En mi soledad se activa la máquina del tiempo. No requiere de mayor tecnología. Este dispositivo viajero es mucho más efectivo que cualquiera que haya imaginado H.G. Wells. Mis neuronas se conectan mejor y viajan más rápido.

Ya no tengo cuarenta, sino que abro los ojos en mi juventud. Estoy en una fiesta y me acompañan Jorge y Daniel, mis panas del colegio que fueron cómplices de algunas aventuras inconfesables. A lo lejos hay una muchacha muy bella, que al averiguar nos dicen que se llama Graciela. Jorge se emociona y me comenta que desea sacarla a bailar. Le imprimo ánimos a mi amigo y le doy una cuba libre para apalancarme en el intento.  Le tiemblan las manos y noto que su tez está más pálida que lo usual. Por Jorge abrigaba un cariño especial, desde que siendo niños lo rescaté de una golpiza que le dejó morado y le marcaría para siempre. Su corazón desde entonces no estuvo hecho de cualquier material. Palpitaba al ritmo que causan los recuerdos de puños, burlas y apodos venenosos.

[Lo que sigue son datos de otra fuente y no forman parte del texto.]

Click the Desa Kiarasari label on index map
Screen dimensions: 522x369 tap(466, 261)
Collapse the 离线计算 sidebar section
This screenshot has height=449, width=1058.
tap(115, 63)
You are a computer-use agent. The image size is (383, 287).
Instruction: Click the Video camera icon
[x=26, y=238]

Jorge tiene quince años como yo, pero su alma es vieja y es frágil, porque está arrugada de tanto llorar en silencio.  Se bebe el trago de golpe. Me pregunta usando las palabras de sus inseguridades y le respondo con mis letras mentirosas, que les imprimen a sus ojos un brillo de vida, que segundos antes no tenía. Le doy unas palmadas en la espalda como un coach que saca al jugador de la banca y le incita a meter un gol. Jorge camina con las piernas temblorosas, sus nervios son capaces de hacer vibrar el vaso que me devolvió.

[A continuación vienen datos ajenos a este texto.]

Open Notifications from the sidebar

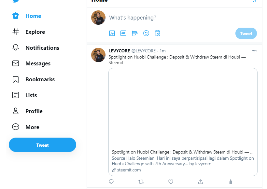point(35,47)
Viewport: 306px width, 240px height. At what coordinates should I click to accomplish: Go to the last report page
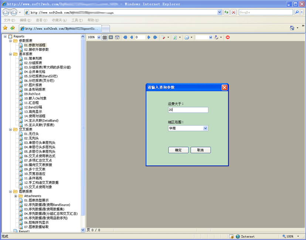(155, 37)
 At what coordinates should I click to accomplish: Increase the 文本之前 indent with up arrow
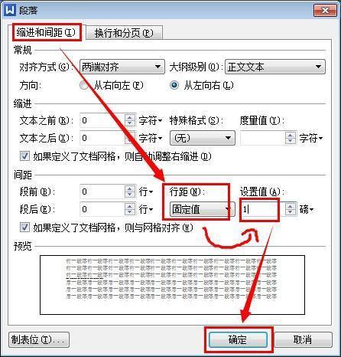130,118
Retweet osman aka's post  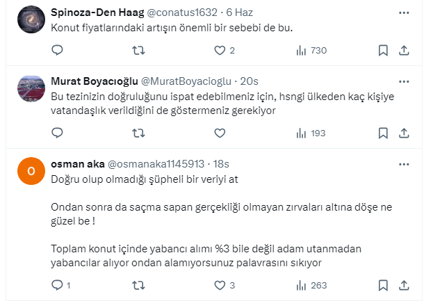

Se acerca a Graciela, tan bella y arreglada como una muñeca de cristal. Noto que la chica observa la aproximación de Jorge con un rostro que para él ha debido ser una película de terror. El rictus, los brazos y la actitud de la muchacha cambian luz por oscuridad. Con la mirada invita a sus amigas, que se le unen para crear juntas la pandilla de la crueldad. Presiento el desenlace.

Camino para detener a Jorge, pero no llego a tiempo. Las chicas se ríen a carcajadas y el grupo crece con la suma de nuevos miembros: Carlos, Pedro y Luis, el trío de futuros mafiosos que hoy son los vampiros que se terminaron de chupar el alma de mi amigo. Fueron segundos que para mí se sintieron como horas.

Arribo al rescate, pero no hay nada que rescatar. Jorge ya no es una persona, sino los escombros de un recuerdo que se desvanece. Intercambio desagrados con el público presente, tomo a mi pana del brazo, me despido de Daniel y lo saco de aquella fiesta, un teatro del terror que apagó las luces de un muchacho que no sobrevivió sus veinte.

La máquina del tiempo me regresa y soy de nuevo un cuarentón parado en un puente y el abismo que contemplo se cierra. Las aguas son otra vez líquidas y el espejo de las estrellas me devuelve la mirada de Jorge. Mis lágrimas ya no se mezclan con el río. Me empapan el rostro y lo enfrían, como la chica del bar, que por fin la puedo bautizar con un nombre: Graciela.